Anonymous Monk has asked for the wisdom of the Perl Monks concerning the following question:

Hi
i am learning perl tk on windows xp using activestate perl 5.10 with tk 804.028.0.0, the following example about a menubar composed from the main item "File" and two subitems "Open file", "Save as"
when i click on the "File" there is a line between it and the other subitems, by luck i have clicked on this line as this picture http://img23.imageshack.us/img23/184/tkmenu1.jpg and strangly another window have appeared; and on every click on this line another window appears as this picture http://img30.imageshack.us/img30/6304/tkmenu2.jpg.
the first window is the parent and closing it will close all other childs. but closing a child windows will close only that window.
what is the procedure on which clicking on this line invoke a child window ?
is this the same behaviour in linux?
thanks
#!/usr/bin/perl use warnings; use strict; use Tk; my $mw = tkinit; my $menubar = $mw->Menu(-type => 'menubar'); $mw->configure(-menu => $menubar); my $text1 = 'File'; my $text2 = 'Open file'; my $text3 = 'Save as'; my $menu = $menubar->cascade(-label => $text1); $menu->command(-label => $text2); $menu->command(-label => $text3); MainLoop; __END__

Replies are listed 'Best First'.
Re: perl TK strange case
by stefbv (Priest) on Dec 17, 2009 at 12:22 UTC

    It's normal behavior and it works the same on Linux, see Tk::Menu -> TEAR-OFF ENTRIES.

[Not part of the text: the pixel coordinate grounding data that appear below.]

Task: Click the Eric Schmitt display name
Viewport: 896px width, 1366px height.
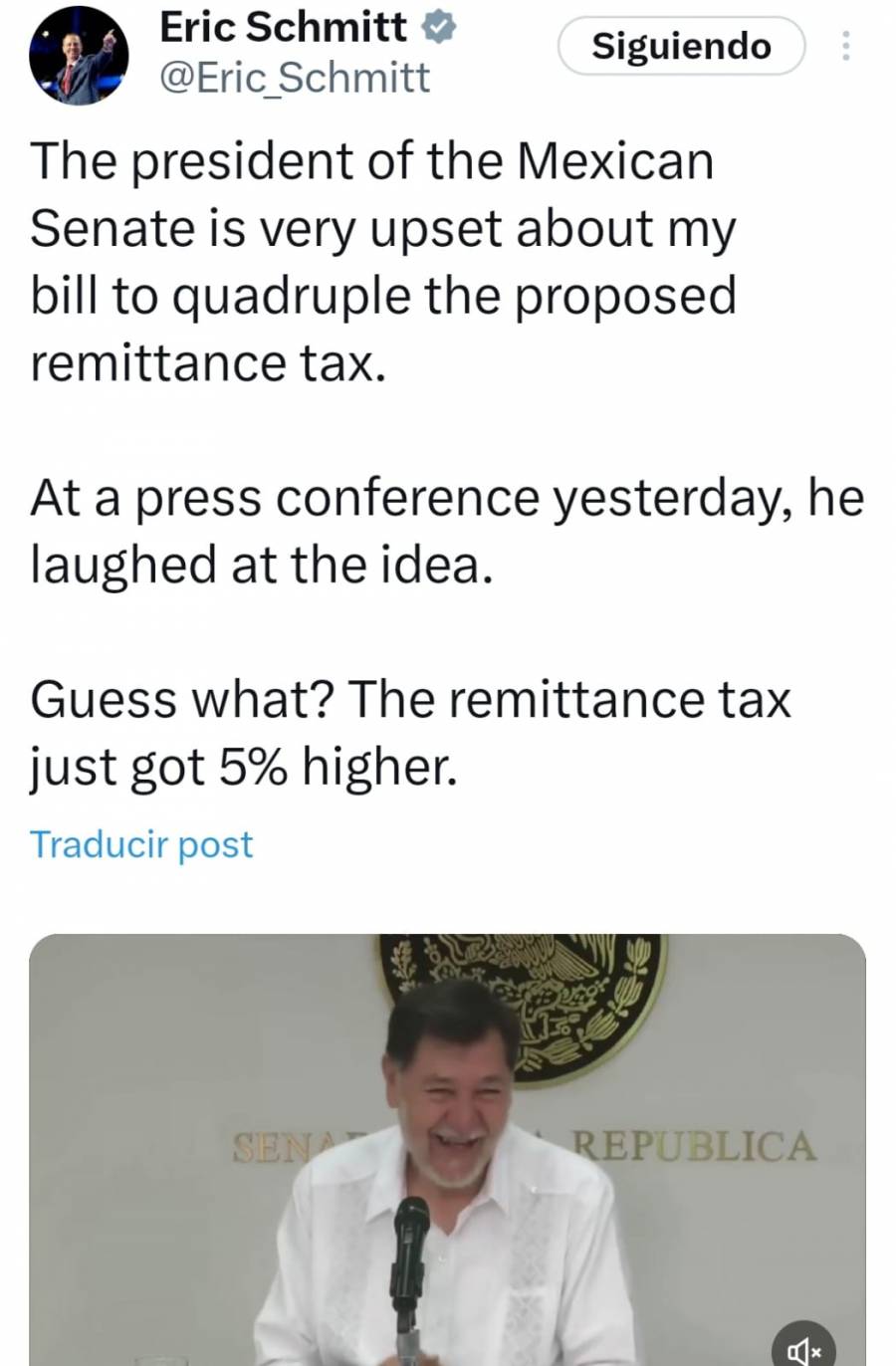Action: [283, 28]
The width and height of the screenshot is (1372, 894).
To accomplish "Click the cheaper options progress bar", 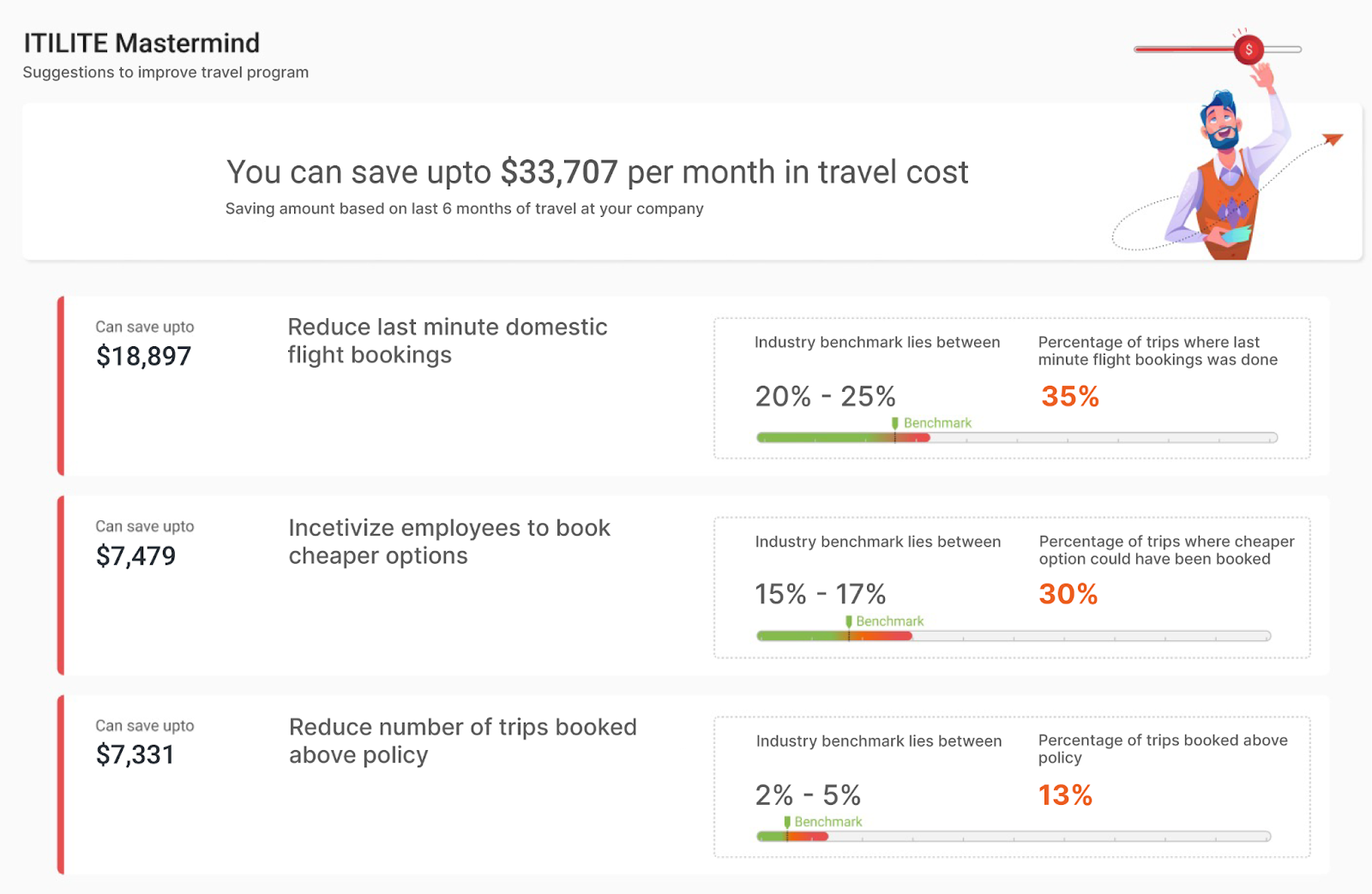I will coord(1013,636).
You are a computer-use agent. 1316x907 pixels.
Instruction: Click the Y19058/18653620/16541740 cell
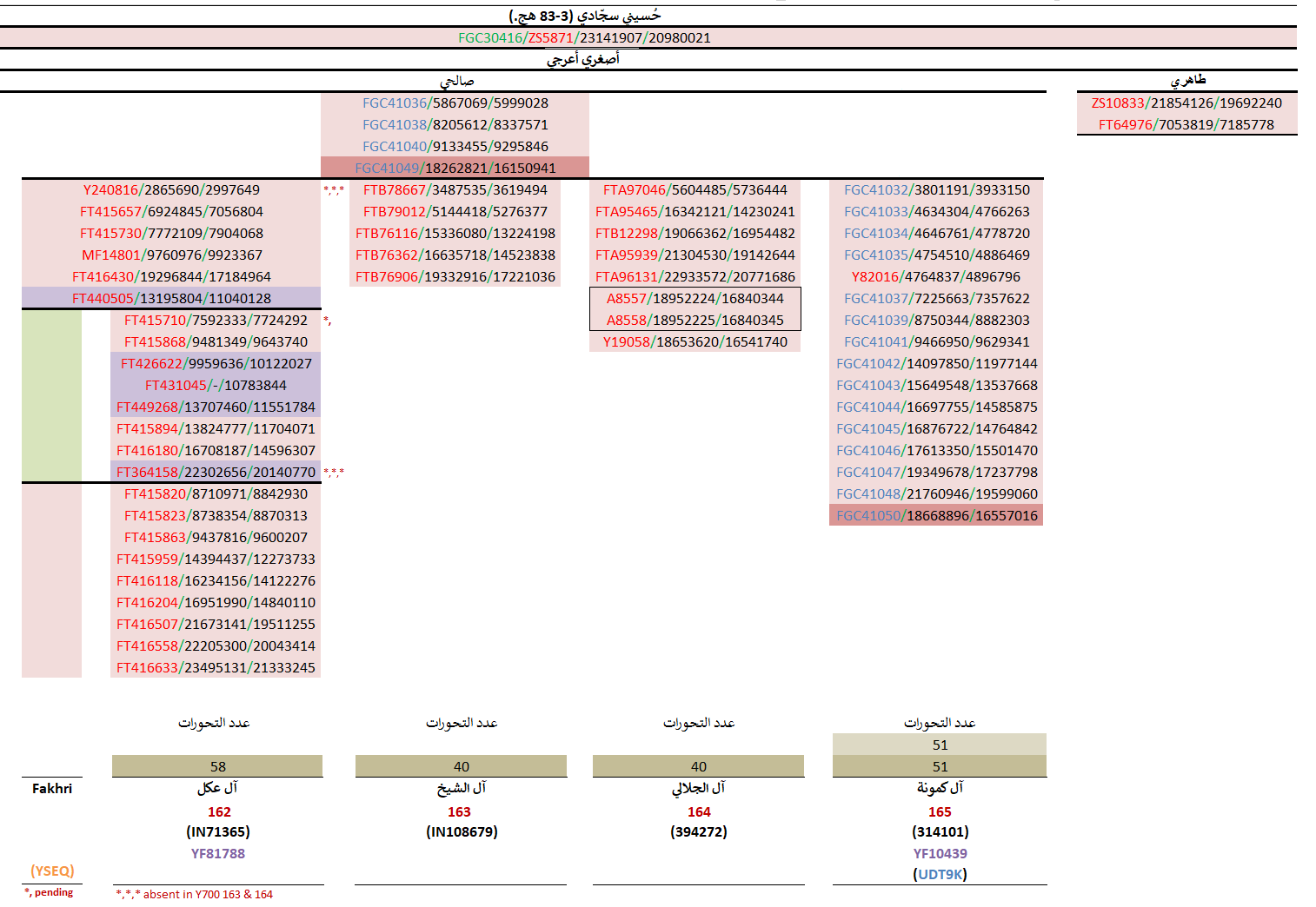[x=695, y=341]
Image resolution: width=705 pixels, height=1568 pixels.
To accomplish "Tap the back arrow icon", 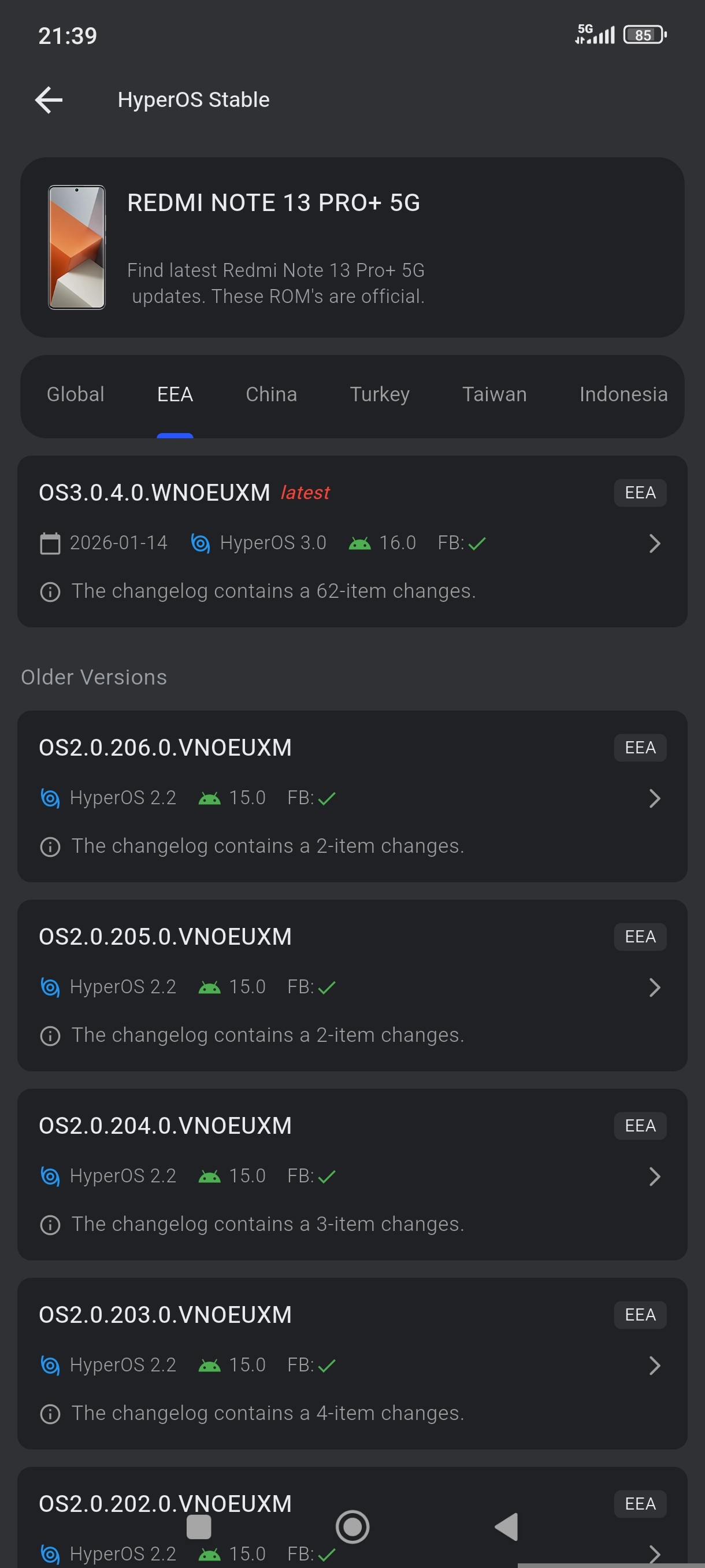I will point(49,100).

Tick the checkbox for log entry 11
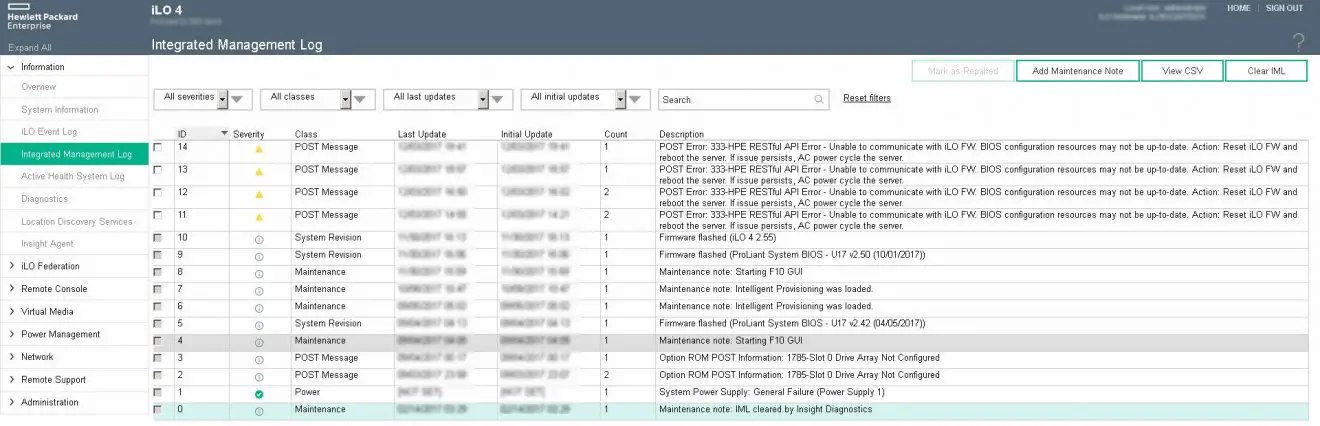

    It's used for detaching the popup window, you can control it with the tearoff option:

    my $menu = $menubar->cascade(-label => $text1, -tearoff => 0);
Re: perl TK strange case
by Kirsle (Pilgrim) on Dec 18, 2009 at 00:10 UTC

    Tear-off menus are a relic from the old Unix days, where it was common for apps to have tear-off menus. The Gimp even nowadays has the option to tear menus off (if I recall correctly, even the Windows version can do this) - but I think in the Gimp it's disabled by default, but you can turn it on in the settings.

    Menus that tear off are confusing to Windows users, though, so you'll most likely want to set the -tearoff=>0 option. You can also set the option globally for all menus by doing this:

    $mw->optionAdd ('*tearOff', 'false');

    With this you won't need to specify a -tearoff setting for all your menus individually.